The government has rejected a call to legislate within a year for a scheme to register private foster carers.
Shadow children’s minister Tim Loughton pressed for the measure to be included in the Children and Young Persons Bill, saying the system was failing to protect children.
Currently, private foster carers are required to notify councils of any arrangements. After the death of Victoria Climbié the government increased the monitoring through the Children Act 2004 and, since July 2005, councils have had to promote the duty to notify.
Initially, the government gave the system until 2008 before deciding whether a registration scheme was necessary. But the Children and Young Persons Bill would extend this deadline until 2011.

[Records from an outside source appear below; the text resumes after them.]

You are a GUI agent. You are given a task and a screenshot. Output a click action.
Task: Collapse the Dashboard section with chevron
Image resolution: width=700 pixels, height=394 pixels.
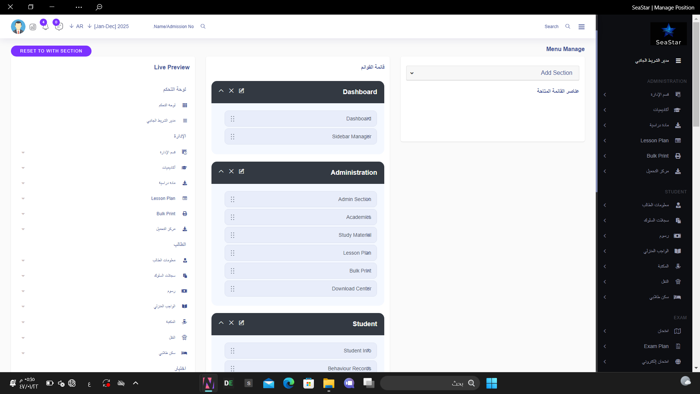tap(221, 91)
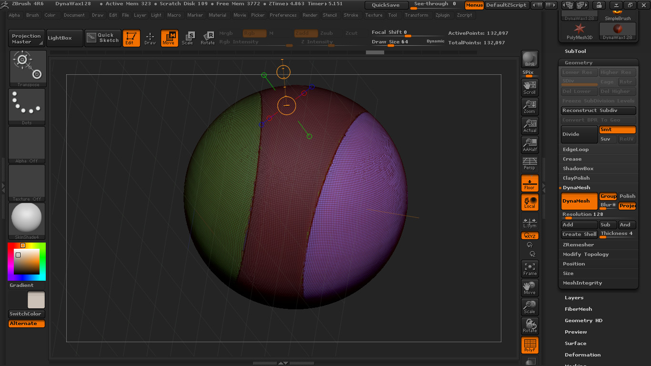
Task: Toggle the Floor grid button
Action: click(529, 183)

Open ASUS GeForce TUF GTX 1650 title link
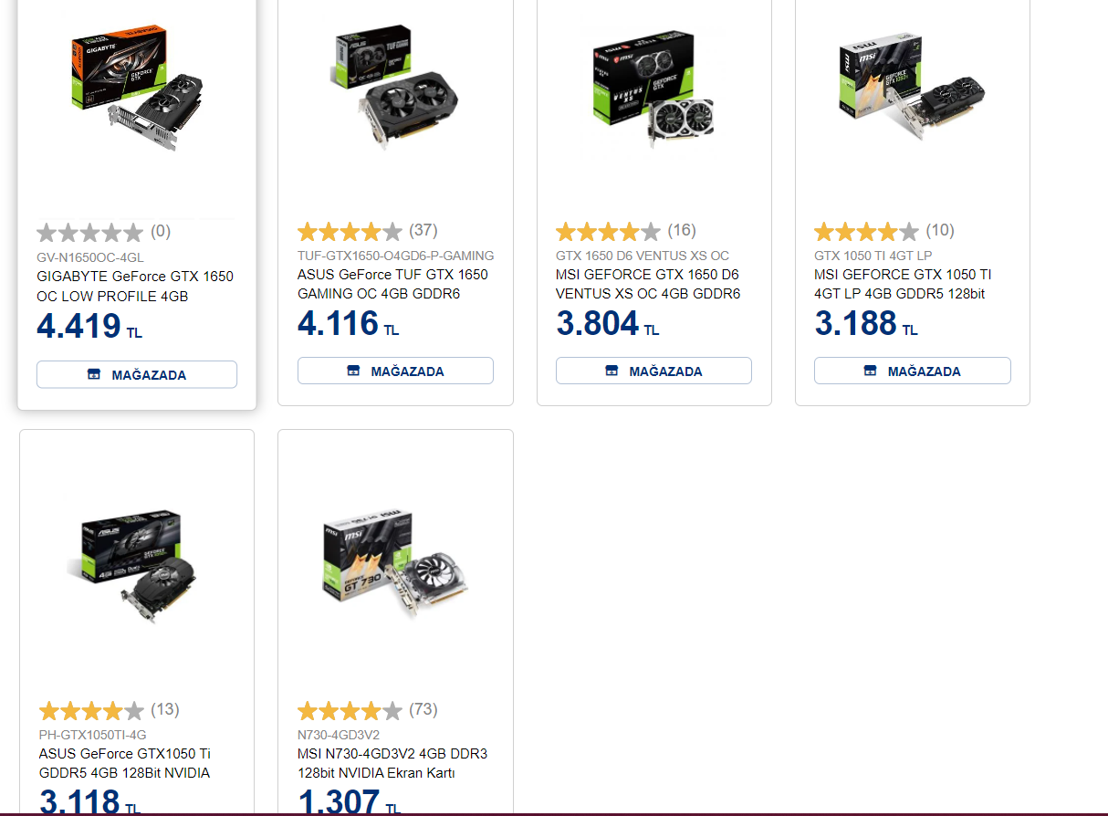(x=392, y=284)
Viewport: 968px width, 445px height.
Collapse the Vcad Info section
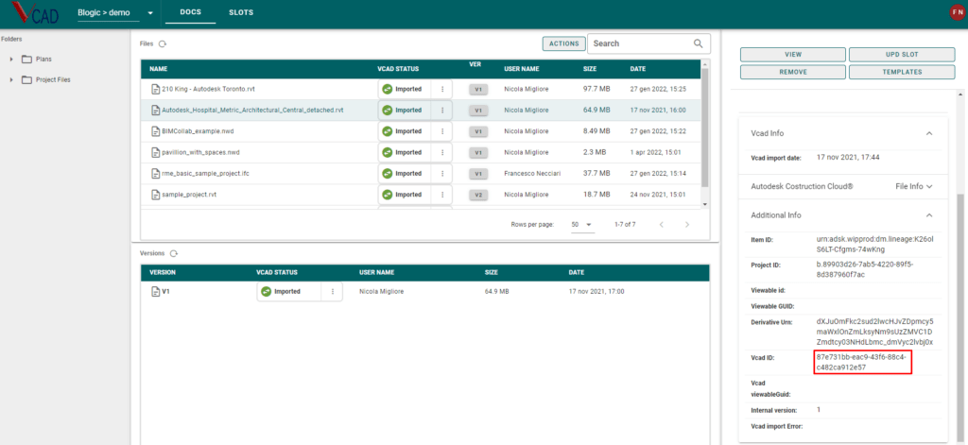point(929,133)
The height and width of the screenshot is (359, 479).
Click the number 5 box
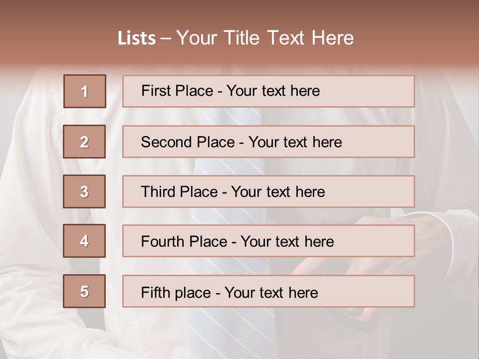pos(84,291)
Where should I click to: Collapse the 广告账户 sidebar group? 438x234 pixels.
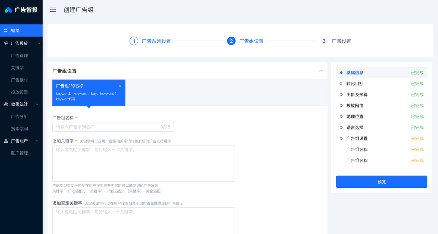pyautogui.click(x=37, y=141)
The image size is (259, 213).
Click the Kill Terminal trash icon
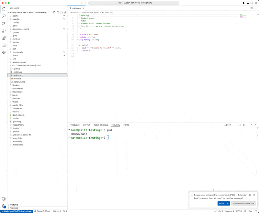244,125

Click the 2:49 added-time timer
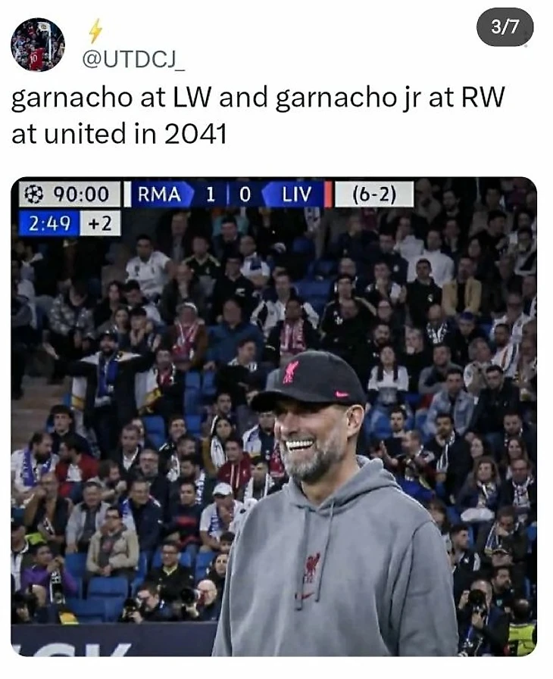[49, 223]
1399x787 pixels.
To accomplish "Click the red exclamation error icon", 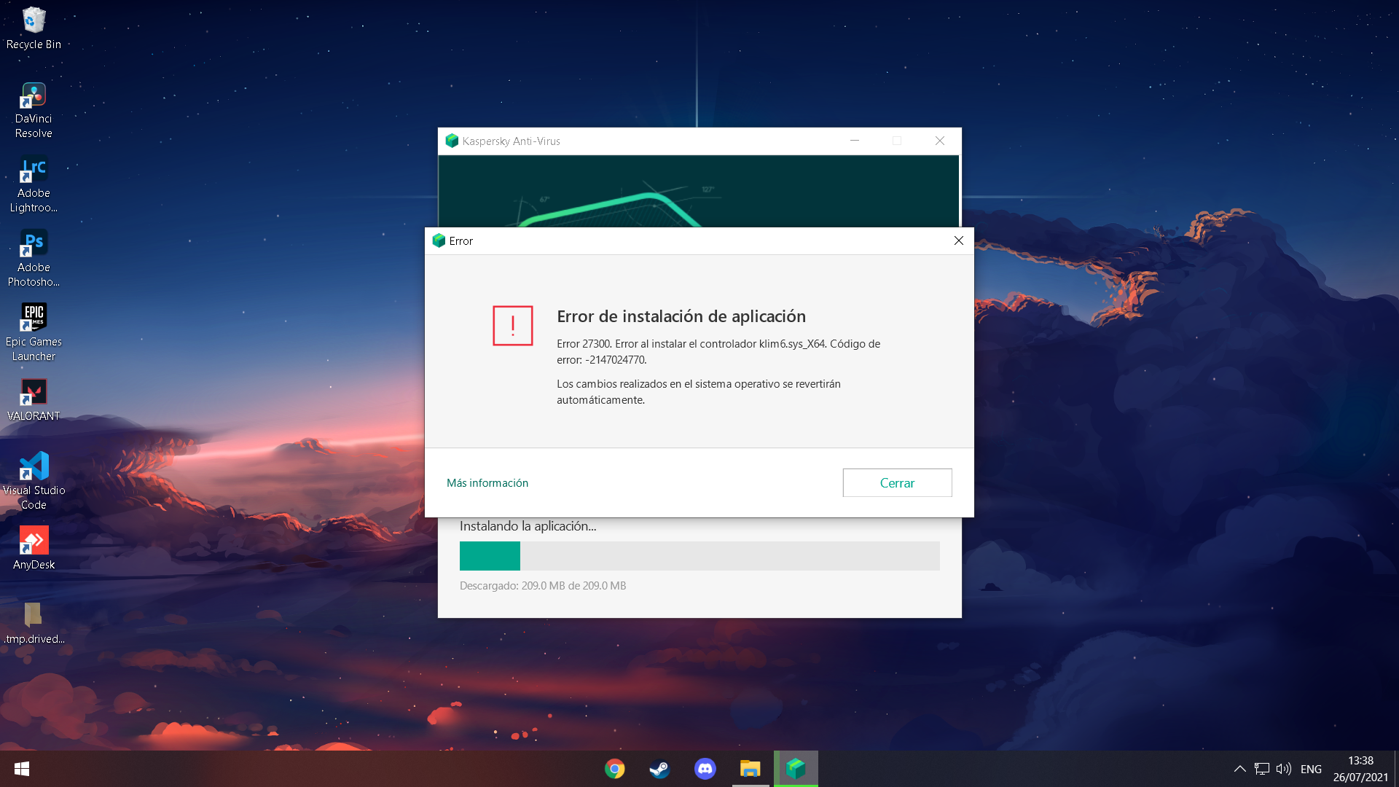I will [512, 325].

In a House of Commons debate on the Children and Young Persons Bill this week, Loughton urged the government to legislate within a year for a registration scheme. He said he was “at a loss to see how the notification scheme can have been deemed a success”.
He cited the latest figures from March last year showing that 1,250 children were reported as being cared for and living in private fostering arrangements in England, and 1,010 private fostering arrangements ended during the previous year.
Loughton told MPs: “We are still well short of the 10,000 private fostering arrangements that are estimated to exist. We still do not know who is involved in those arrangements.”
Junior children’s minister Kevin Brennan replied that the government had not “abandoned” the possibility of a registration scheme, but claimed there was not enough evidence “to justify the move right now”.
He said local authorities had been “working hard to raise awareness of the notification requirements” and that progress had been made over the past three years. Brennan also highlighted that inspections of councils’ private fostering services had begun at the end of 2006.
Brennan added: “We do not necessarily want to insist on a registration scheme, and yet we have not abandoned it. We want to give the changes that have been made the correct amount of time so that we can collect the evidence that is necessary to make that judgement.”
Loughton criticised Brennan’s “weak” response and said he would continue to press for the measure.
The bill continues its passage through parliament.